La infraestructura sostenible será uno de los factores determinantes para que México responda a los retos que plantea el cambio climático, la transición energética, la transformación digital y la creciente presión sobre los recursos naturales, advirtió el Colegio de Ingenieros Civiles de México (CICM).
En el marco del Día Mundial del Medio Ambiente, que se conmemoró este 5 de junio, el organismo destacó que la sostenibilidad de los proyectos debe construirse desde las primeras etapas de planeación y no limitarse a medidas ambientales implementadas durante la construcción.
De acuerdo con el CICM, la evaluación de impactos ambientales, sociales y económicos debe realizarse antes de definir inversiones, alcances o trazos de los proyectos. Esto permite identificar riesgos potenciales, prevenir afectaciones y mejorar la viabilidad de las obras en el largo plazo.
“La sostenibilidad comienza mucho antes de colocar la primera piedra”, señaló Luis Montañez Cartaxo, coordinador adjunto del Comité de Medio Ambiente y Sustentabilidad del CICM, al destacar que las decisiones tomadas durante la planeación influyen directamente en el impacto que una obra tendrá sobre las comunidades, el medio ambiente y la competitividad del país.

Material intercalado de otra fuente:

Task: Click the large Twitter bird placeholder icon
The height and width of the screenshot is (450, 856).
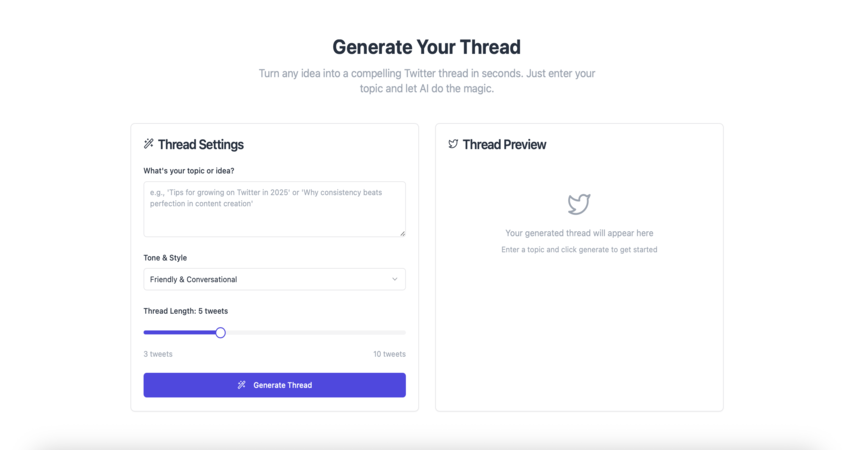Action: [579, 204]
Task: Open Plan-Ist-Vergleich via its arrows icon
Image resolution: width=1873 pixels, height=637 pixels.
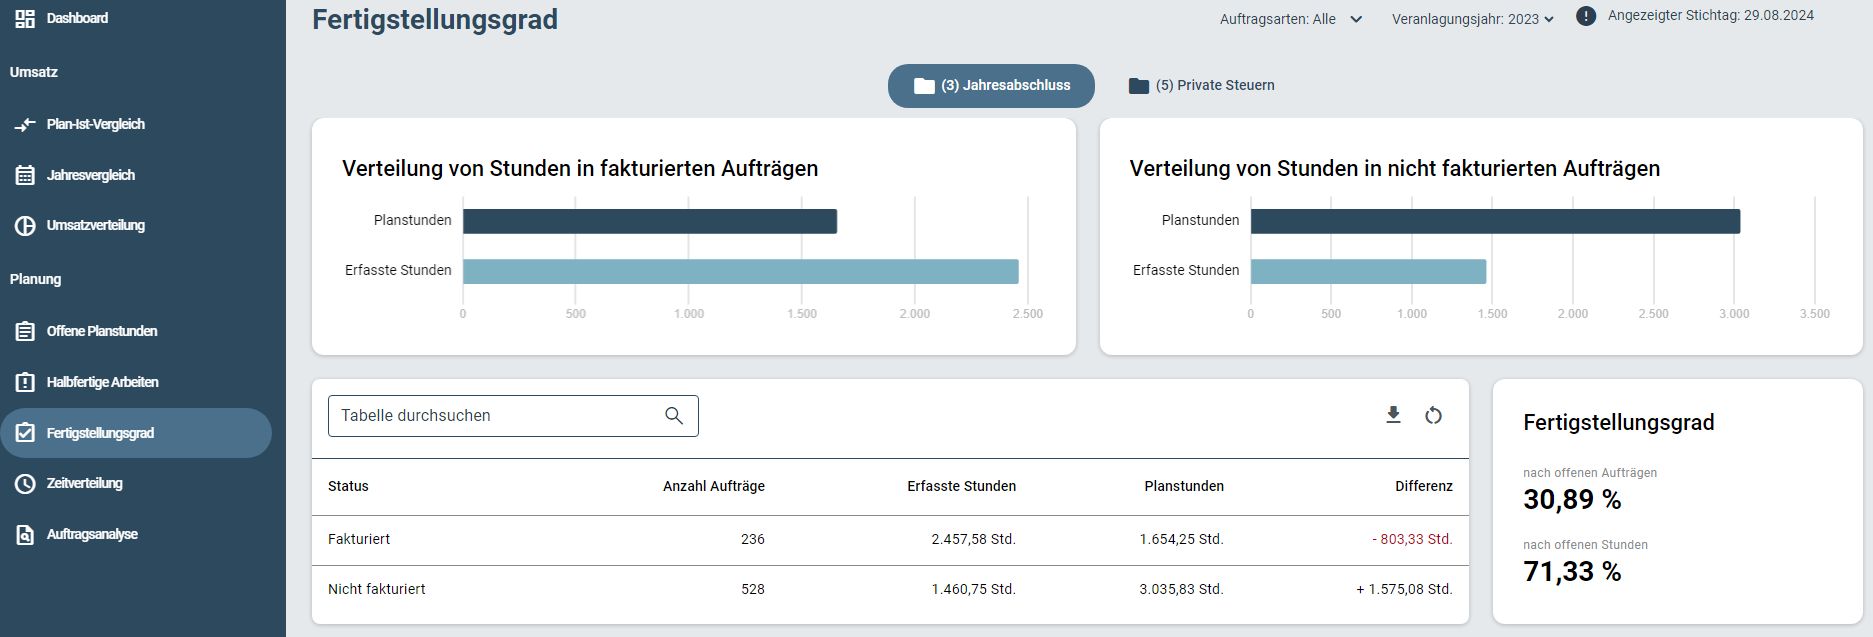Action: tap(25, 125)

El organismo recordó que la infraestructura mantiene una relación directa con prácticamente todos los Objetivos de Desarrollo Sostenible (ODS) de las Naciones Unidas. Aspectos como el acceso al agua potable, la energía, la movilidad, la seguridad alimentaria y la reducción de la pobreza dependen de sistemas de infraestructura resilientes, eficientes y adaptados a las necesidades actuales.